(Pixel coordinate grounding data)
○ ○ ○ ○ ○ ○ ○

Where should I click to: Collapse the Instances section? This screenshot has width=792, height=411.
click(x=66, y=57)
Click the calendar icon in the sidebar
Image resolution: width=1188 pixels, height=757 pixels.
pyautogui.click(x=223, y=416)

○ ○ ○ ○ ○ ○ ○

Required action: Write the data out once more, exactly as it was given.

Output for this task:
Where should I click to: Collapse the Instances section? This screenshot has width=792, height=411.
click(x=66, y=57)
Click the calendar icon in the sidebar
Image resolution: width=1188 pixels, height=757 pixels.
pyautogui.click(x=223, y=416)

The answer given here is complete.